For the region’s carriers, the increase in leisure travel demand leading up to the Lunar New Year festive period helped underpin 7.7% growth in international air passenger numbers to a total of 26.8 million for the month.
Demand in revenue passenger kilometre (RPK) terms climbed 8.1% higher, buoyed by relatively robust demand for travel within the region and on selected long-haul routes.
The average international passenger load factor strengthened further, by 1.7 percentage points, to reach 81.8% after accounting for a 5.9% expansion in available seat capacity.
International air cargo demand, measured in freight tonne kilometres (FTK), grew by 4.7%.
Offered freight capacity expanded by 3.8%, resulting in a 0.5 percentage point rise in the average international freight load factor to 59.4% for the month.
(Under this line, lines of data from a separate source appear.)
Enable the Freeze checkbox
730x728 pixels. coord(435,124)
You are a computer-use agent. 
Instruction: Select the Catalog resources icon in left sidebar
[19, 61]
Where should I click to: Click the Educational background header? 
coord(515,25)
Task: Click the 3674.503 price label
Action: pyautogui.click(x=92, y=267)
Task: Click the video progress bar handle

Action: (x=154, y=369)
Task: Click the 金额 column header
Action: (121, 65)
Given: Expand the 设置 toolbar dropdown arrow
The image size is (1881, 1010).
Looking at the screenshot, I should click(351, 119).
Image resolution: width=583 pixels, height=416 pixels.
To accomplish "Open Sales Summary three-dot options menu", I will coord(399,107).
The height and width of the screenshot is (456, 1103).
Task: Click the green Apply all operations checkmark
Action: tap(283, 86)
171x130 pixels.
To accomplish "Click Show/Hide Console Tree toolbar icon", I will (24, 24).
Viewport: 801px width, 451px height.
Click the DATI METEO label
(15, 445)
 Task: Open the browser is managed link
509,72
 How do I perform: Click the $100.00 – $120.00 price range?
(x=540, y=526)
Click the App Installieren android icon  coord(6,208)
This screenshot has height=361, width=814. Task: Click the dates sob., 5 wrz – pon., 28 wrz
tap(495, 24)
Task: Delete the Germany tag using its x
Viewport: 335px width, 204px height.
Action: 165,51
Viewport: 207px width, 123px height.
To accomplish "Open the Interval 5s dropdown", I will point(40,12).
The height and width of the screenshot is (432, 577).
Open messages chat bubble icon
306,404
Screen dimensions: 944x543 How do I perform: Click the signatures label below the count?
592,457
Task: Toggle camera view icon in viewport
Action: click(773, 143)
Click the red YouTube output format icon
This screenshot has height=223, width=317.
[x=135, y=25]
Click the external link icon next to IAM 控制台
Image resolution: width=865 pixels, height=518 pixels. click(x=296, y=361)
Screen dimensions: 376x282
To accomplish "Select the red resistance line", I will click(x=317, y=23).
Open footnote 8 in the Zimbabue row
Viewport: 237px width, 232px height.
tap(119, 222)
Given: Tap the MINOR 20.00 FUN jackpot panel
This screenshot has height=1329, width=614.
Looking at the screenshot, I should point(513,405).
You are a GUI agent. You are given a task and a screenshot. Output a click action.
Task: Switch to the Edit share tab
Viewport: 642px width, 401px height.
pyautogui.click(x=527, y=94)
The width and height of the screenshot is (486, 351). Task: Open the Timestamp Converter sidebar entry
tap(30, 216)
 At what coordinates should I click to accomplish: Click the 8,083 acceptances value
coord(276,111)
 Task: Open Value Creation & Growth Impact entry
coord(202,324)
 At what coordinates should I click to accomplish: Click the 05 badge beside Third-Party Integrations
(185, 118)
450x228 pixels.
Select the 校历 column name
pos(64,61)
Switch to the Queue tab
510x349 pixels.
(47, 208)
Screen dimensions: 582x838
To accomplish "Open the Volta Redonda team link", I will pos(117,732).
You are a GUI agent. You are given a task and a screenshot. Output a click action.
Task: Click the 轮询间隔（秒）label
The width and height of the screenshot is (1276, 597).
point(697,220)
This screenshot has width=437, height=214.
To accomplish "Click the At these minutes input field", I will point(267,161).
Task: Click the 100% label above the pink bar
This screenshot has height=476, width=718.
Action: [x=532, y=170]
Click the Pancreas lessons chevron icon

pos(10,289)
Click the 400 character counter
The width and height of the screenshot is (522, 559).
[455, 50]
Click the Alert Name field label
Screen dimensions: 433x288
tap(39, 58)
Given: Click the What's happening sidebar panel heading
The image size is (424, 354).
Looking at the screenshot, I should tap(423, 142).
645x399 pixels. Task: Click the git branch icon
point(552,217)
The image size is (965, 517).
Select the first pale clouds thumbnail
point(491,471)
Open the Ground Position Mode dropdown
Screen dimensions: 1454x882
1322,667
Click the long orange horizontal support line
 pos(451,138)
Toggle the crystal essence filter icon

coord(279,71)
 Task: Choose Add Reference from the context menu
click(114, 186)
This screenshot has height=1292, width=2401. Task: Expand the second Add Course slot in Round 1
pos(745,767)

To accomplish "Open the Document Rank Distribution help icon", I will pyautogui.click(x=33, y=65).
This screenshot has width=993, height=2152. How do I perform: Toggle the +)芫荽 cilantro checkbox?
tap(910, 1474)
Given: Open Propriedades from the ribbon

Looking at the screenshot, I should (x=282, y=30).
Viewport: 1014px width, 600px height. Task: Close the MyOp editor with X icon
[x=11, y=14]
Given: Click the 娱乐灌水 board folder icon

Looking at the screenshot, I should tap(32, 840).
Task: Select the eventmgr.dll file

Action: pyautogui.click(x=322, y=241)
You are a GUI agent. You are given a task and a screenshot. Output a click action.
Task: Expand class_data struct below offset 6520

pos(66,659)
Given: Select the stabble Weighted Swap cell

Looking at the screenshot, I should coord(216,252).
Commenting on the results, Mr. Andrew Herdman, AAPA Director General said, “The year started on an encouraging note for Asian carriers, with both international air passenger and cargo markets growing strongly, boosted by the timing of the Lunar New Year holidays.”
Looking ahead, Mr. Herdman continued:
“The overall picture for the year ahead looks broadly positive, against a backdrop of renewed optimism on global growth prospects and improving consumer and business confidence across sectors.
“However, air travel markets remain intensely competitive, with margins still under pressure from the effects of rising fuel costs. Overall, airlines remain pro-active in looking for new growth opportunities, whilst carefully managing costs in a bid to preserve earnings margins.”